Yet, some of the most eminent researchers about organizations suggest that, like an inflated currency, the idea of corporate culture change is over-circulated and doesn't have solid backing. They point out that that attempts to change culture may be counterproductive, sometimes taking management attention away from key business issues, and, at worst, lead to disastrous missteps.

Costly mistakes happen repeatedly because executives don't understand how intractable culture is. Managers routinely make major business commitments--for example, mergers or outsourcing deals--implicitly assuming that they'll be able to change corporate culture if they have to.

The problem is, they usually can't, and it's often a mistake to try. Edgar Schein, a founder of the field of organizational psychology and author of the classic, Organizational Culture and Leadership, says flatly, "Culture is damn near impossible to change."

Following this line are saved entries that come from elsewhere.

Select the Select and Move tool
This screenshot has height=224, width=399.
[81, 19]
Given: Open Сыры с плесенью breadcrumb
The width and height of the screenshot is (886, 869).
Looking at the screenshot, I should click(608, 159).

John Kotter, Konosuke Matsushita Professor of Leadership, Emeritus, at Harvard Business School, also suggests that much talk of culture change is nonsense. "People talk about how 'we changed our culture last year' and, no, you didn't. Culture doesn't change that fast," he says. "What they've done is use some mechanism like a boss to change the way people sometimes act on some dimension, but if the boss disappeared, boom! It would go, too." That kind of change is too shallow to be cultural.

In the hoary shorthand definition, culture is "the way we do things around here." Corporate culture describes the whole collection of assumptions, practices and norms that people in an organization adopt over time. That means that employees have to buy into them, eventually getting to the point where they take them for granted and pass them on to new hires.